Reading text:
## begin
You're right, pagination cause problem. Right now, you can create a view and query the view instead of the actual tables, or create your Paginator manually:
$page = Input::get('page', 1);
$paginate = 5;
$recipes = DB::table("recipes")->select("id", "title", "user_id", "description", "created_at")
->where("user_id", "=", $id);
$items = DB::table("posts")->select("id", "title", "user_id", "content", "created_at")
->where("user_id", "=", $id)
->union($recipes)
->get();
$slice = array_slice($items->toArray(), $paginate * ($page - 1), $paginate);
$result = Paginator::make($slice, count($items), $paginate);
return View::make('yourView',compact('result'));
I faced this kind of issue already. I found a thread also not about pagination but about unions.
Please see this link : Sorting UNION queries with Laravel 4.1
#Mohamed Azher has shared a nice trick and it works on my issue.
## end
Actions to take:
**A)** Answer from the pagination text:
(i) How many items per page does the code set?
(ii) Which two tables does the query combine with a union?
(iii) What is the title of the linked thread?
**B)** Write the next part of the pagination text, starting after its last sentence.
You won't need the material for anything here.

Source data:
## begin
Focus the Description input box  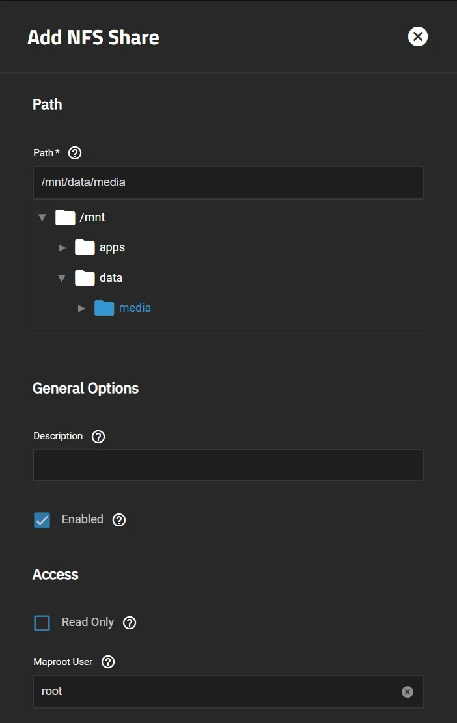click(228, 465)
## end
Results by task:
**A)**
(i) 5
(ii) recipes and posts
(iii) Sorting UNION queries with Laravel 4.1

**B)**
$query = $query1->union($query2);
$querySql = $query->toSql();
$query = DB::table(DB::raw("($querySql order by foo desc) as a"))->mergeBindings($query);
This creates an sql like below:
select * from (
(select a as foo from foo)
union
(select b as foo from bar)
) as a order by foo desc;
And you can already utilize Laravel's paginate same as usual like $query->paginate(5). (but you have to fork it a bit to fit to your problem)
Reiterating jdme's answer with a more elegant method from Illuminate\Database\Query\Builder.
$recipes = DB::table("recipes") ..
$items = DB::table("posts")->union($recipes) ..
$query = DB::query()
->fromSub($items, "some_query_name");
// Let's paginate!
$query->paginate(5);
I hope this helps!
The accepted answer works great for Query Builder.
But here's my approach for Laravel Eloquent Builder.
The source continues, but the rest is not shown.